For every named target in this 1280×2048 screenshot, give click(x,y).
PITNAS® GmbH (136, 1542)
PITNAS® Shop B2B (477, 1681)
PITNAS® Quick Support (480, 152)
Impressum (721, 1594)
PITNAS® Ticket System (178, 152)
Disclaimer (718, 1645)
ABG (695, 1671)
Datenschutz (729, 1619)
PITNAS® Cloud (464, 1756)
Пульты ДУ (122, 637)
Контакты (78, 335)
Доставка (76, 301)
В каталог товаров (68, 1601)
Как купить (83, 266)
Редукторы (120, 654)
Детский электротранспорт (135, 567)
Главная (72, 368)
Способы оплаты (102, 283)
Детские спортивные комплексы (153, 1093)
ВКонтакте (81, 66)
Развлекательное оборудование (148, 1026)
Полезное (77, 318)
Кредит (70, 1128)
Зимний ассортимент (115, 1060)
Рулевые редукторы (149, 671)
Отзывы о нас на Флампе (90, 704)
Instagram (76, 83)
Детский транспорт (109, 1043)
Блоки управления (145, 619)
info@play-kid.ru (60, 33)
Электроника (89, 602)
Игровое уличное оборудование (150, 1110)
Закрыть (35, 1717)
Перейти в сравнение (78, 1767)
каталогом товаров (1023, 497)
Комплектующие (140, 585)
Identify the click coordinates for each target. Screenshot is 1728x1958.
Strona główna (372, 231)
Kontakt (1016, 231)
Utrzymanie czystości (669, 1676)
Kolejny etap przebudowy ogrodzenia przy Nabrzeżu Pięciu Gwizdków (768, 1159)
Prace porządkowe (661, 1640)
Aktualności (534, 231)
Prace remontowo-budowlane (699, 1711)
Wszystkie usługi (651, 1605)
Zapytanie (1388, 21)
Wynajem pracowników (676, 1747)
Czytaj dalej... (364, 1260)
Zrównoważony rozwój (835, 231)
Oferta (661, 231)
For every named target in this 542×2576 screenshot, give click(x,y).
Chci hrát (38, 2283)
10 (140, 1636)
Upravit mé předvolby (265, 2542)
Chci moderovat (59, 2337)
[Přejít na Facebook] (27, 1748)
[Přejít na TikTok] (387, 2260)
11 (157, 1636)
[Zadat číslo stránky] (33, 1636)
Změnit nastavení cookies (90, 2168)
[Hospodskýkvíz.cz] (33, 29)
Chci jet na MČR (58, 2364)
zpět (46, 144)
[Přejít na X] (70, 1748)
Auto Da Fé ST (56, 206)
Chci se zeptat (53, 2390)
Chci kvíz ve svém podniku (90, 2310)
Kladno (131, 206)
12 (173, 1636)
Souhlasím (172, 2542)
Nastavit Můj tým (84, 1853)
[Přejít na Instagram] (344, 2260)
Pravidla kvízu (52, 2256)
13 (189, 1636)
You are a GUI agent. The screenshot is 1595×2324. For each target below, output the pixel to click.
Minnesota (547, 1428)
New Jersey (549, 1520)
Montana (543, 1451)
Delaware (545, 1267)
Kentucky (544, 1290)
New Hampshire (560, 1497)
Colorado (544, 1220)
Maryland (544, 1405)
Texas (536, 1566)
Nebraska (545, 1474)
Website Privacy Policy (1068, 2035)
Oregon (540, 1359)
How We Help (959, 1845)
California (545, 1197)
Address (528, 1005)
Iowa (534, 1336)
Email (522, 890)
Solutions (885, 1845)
■ ■ ■ ■
Assigned task ::
Your answer should be a single number: how many lines of the material contain "PITNAS".

Finished exercise ::
5